= Task to complete =
Could you retype every line of the data underneath without altering anything?

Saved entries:
● ● ● ● ● ● ●
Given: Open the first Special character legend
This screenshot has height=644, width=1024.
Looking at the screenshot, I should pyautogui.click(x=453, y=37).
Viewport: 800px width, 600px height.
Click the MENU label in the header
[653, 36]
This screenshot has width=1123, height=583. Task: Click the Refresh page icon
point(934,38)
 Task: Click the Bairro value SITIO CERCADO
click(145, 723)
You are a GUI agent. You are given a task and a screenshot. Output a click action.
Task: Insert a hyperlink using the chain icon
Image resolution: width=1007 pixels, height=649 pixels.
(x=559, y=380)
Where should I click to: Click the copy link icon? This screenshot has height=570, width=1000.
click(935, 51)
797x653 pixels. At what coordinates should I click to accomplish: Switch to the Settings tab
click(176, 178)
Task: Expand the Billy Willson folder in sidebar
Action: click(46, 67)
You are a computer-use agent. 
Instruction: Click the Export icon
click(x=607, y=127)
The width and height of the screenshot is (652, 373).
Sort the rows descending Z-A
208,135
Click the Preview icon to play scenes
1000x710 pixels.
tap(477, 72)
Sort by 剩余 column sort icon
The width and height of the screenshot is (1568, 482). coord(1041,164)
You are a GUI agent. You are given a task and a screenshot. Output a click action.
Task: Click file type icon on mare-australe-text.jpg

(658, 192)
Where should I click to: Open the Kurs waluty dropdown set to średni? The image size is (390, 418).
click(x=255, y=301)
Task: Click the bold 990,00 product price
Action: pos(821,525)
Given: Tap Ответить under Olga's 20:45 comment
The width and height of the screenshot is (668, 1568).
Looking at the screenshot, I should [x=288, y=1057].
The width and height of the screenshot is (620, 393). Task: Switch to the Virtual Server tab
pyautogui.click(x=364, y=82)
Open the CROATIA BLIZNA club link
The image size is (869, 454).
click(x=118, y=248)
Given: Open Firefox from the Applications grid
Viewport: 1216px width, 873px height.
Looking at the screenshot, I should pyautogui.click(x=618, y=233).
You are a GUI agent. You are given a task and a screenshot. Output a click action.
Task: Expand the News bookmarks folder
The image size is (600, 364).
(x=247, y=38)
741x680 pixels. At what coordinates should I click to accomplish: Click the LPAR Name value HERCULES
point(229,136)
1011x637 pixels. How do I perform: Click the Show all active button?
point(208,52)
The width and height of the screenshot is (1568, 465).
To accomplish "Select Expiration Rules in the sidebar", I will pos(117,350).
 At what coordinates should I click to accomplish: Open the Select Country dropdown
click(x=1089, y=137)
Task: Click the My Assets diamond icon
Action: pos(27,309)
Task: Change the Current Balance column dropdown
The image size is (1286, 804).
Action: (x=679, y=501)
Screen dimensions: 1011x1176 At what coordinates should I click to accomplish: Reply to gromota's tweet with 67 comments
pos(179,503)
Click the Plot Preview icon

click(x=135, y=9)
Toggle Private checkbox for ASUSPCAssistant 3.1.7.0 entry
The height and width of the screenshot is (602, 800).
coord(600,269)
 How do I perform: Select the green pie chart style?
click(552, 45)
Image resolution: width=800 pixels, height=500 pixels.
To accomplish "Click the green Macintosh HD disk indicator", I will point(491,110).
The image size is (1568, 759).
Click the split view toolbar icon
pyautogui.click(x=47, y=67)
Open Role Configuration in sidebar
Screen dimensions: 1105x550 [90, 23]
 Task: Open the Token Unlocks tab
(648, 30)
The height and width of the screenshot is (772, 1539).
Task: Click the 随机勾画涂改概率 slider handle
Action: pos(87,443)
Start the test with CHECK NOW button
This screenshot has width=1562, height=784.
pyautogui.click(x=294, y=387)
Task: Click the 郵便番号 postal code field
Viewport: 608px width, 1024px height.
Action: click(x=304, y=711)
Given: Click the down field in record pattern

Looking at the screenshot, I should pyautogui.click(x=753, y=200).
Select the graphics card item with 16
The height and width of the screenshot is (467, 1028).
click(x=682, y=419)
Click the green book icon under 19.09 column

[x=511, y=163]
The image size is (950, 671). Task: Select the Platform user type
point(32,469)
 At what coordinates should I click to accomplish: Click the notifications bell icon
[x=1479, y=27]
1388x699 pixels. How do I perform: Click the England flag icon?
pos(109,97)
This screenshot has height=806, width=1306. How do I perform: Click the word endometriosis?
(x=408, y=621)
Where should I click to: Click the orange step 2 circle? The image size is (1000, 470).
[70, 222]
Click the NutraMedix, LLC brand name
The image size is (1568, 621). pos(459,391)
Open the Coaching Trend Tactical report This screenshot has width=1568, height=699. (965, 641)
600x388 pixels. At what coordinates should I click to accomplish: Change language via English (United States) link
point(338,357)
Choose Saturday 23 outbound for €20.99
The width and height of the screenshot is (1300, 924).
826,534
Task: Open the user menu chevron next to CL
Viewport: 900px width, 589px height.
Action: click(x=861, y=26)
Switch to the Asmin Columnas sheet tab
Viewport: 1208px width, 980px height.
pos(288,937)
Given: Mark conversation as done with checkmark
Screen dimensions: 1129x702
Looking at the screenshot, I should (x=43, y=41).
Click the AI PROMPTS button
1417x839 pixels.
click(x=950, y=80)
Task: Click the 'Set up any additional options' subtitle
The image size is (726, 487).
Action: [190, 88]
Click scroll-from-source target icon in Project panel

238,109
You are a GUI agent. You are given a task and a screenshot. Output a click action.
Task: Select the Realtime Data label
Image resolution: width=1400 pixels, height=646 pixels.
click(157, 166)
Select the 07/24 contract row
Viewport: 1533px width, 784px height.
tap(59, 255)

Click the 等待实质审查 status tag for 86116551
● ● ● ● ● ● ●
= Written reply =
Given: Open the first Special character legend
This screenshot has height=644, width=1024.
Looking at the screenshot, I should pyautogui.click(x=453, y=37).
Viewport: 800px width, 600px height.
Click the MENU label in the header
[653, 36]
This screenshot has width=1123, height=583. Task: Click the Refresh page icon
point(934,38)
 Task: Click the Bairro value SITIO CERCADO
click(145, 723)
You are a GUI agent. You are given a task and a screenshot. Output a click action.
Task: Insert a hyperlink using the chain icon
Image resolution: width=1007 pixels, height=649 pixels.
(x=559, y=380)
Where should I click to: Click the copy link icon? This screenshot has height=570, width=1000.
click(935, 51)
797x653 pixels. At what coordinates should I click to accomplish: Switch to the Settings tab
click(176, 178)
Task: Expand the Billy Willson folder in sidebar
Action: click(46, 67)
You are a computer-use agent. 
Instruction: Click the Export icon
click(x=607, y=127)
The width and height of the screenshot is (652, 373).
Sort the rows descending Z-A
208,135
Click the Preview icon to play scenes
1000x710 pixels.
tap(477, 72)
Sort by 剩余 column sort icon
The width and height of the screenshot is (1568, 482). coord(1041,164)
You are a GUI agent. You are given a task and a screenshot. Output a click action.
Task: Click file type icon on mare-australe-text.jpg

(658, 192)
Where should I click to: Open the Kurs waluty dropdown set to średni? The image size is (390, 418).
click(x=255, y=301)
Task: Click the bold 990,00 product price
Action: pos(821,525)
Given: Tap Ответить under Olga's 20:45 comment
The width and height of the screenshot is (668, 1568).
Looking at the screenshot, I should [x=288, y=1057].
The width and height of the screenshot is (620, 393). Task: Switch to the Virtual Server tab
pyautogui.click(x=364, y=82)
Open the CROATIA BLIZNA club link
The image size is (869, 454).
click(x=118, y=248)
Given: Open Firefox from the Applications grid
Viewport: 1216px width, 873px height.
Looking at the screenshot, I should pyautogui.click(x=618, y=233).
You are a GUI agent. You are given a task and a screenshot. Output a click action.
Task: Expand the News bookmarks folder
The image size is (600, 364).
(x=247, y=38)
741x680 pixels. At what coordinates should I click to accomplish: Click the LPAR Name value HERCULES
point(229,136)
1011x637 pixels. How do I perform: Click the Show all active button?
point(208,52)
The width and height of the screenshot is (1568, 465).
To accomplish "Select Expiration Rules in the sidebar", I will pos(117,350).
 At what coordinates should I click to accomplish: Open the Select Country dropdown
click(x=1089, y=137)
Task: Click the My Assets diamond icon
Action: pos(27,309)
Task: Change the Current Balance column dropdown
The image size is (1286, 804).
Action: (x=679, y=501)
Screen dimensions: 1011x1176 At what coordinates should I click to accomplish: Reply to gromota's tweet with 67 comments
pos(179,503)
Click the Plot Preview icon

click(x=135, y=9)
Toggle Private checkbox for ASUSPCAssistant 3.1.7.0 entry
The height and width of the screenshot is (602, 800).
coord(600,269)
 How do I perform: Select the green pie chart style?
click(552, 45)
Image resolution: width=800 pixels, height=500 pixels.
To accomplish "Click the green Macintosh HD disk indicator", I will point(491,110).
The image size is (1568, 759).
Click the split view toolbar icon
pyautogui.click(x=47, y=67)
Open Role Configuration in sidebar
Screen dimensions: 1105x550 [90, 23]
 Task: Open the Token Unlocks tab
(648, 30)
The height and width of the screenshot is (772, 1539).
Task: Click the 随机勾画涂改概率 slider handle
Action: pos(87,443)
Start the test with CHECK NOW button
This screenshot has width=1562, height=784.
pyautogui.click(x=294, y=387)
Task: Click the 郵便番号 postal code field
Viewport: 608px width, 1024px height.
Action: click(x=304, y=711)
Given: Click the down field in record pattern

Looking at the screenshot, I should pyautogui.click(x=753, y=200).
Select the graphics card item with 16
The height and width of the screenshot is (467, 1028).
click(x=682, y=419)
Click the green book icon under 19.09 column

[x=511, y=163]
The image size is (950, 671). Task: Select the Platform user type
point(32,469)
 At what coordinates should I click to accomplish: Click the notifications bell icon
[x=1479, y=27]
1388x699 pixels. How do I perform: Click the England flag icon?
pos(109,97)
This screenshot has height=806, width=1306. How do I perform: Click the word endometriosis?
(x=408, y=621)
Where should I click to: Click the orange step 2 circle? The image size is (1000, 470).
[70, 222]
Click the NutraMedix, LLC brand name
The image size is (1568, 621). pos(459,391)
Open the Coaching Trend Tactical report This screenshot has width=1568, height=699. (965, 641)
600x388 pixels. At what coordinates should I click to accomplish: Change language via English (United States) link
point(338,357)
Choose Saturday 23 outbound for €20.99
The width and height of the screenshot is (1300, 924).
826,534
Task: Open the user menu chevron next to CL
Viewport: 900px width, 589px height.
Action: click(x=861, y=26)
Switch to the Asmin Columnas sheet tab
Viewport: 1208px width, 980px height.
pos(288,937)
Given: Mark conversation as done with checkmark
Screen dimensions: 1129x702
Looking at the screenshot, I should (x=43, y=41).
Click the AI PROMPTS button
1417x839 pixels.
click(x=950, y=80)
Task: Click the 'Set up any additional options' subtitle
The image size is (726, 487).
Action: [190, 88]
Click scroll-from-source target icon in Project panel

238,109
You are a GUI agent. You are given a task and a screenshot. Output a click action.
Task: Select the Realtime Data label
Image resolution: width=1400 pixels, height=646 pixels.
click(157, 166)
Select the 07/24 contract row
Viewport: 1533px width, 784px height.
tap(59, 255)

Click the 等待实质审查 status tag for 86116551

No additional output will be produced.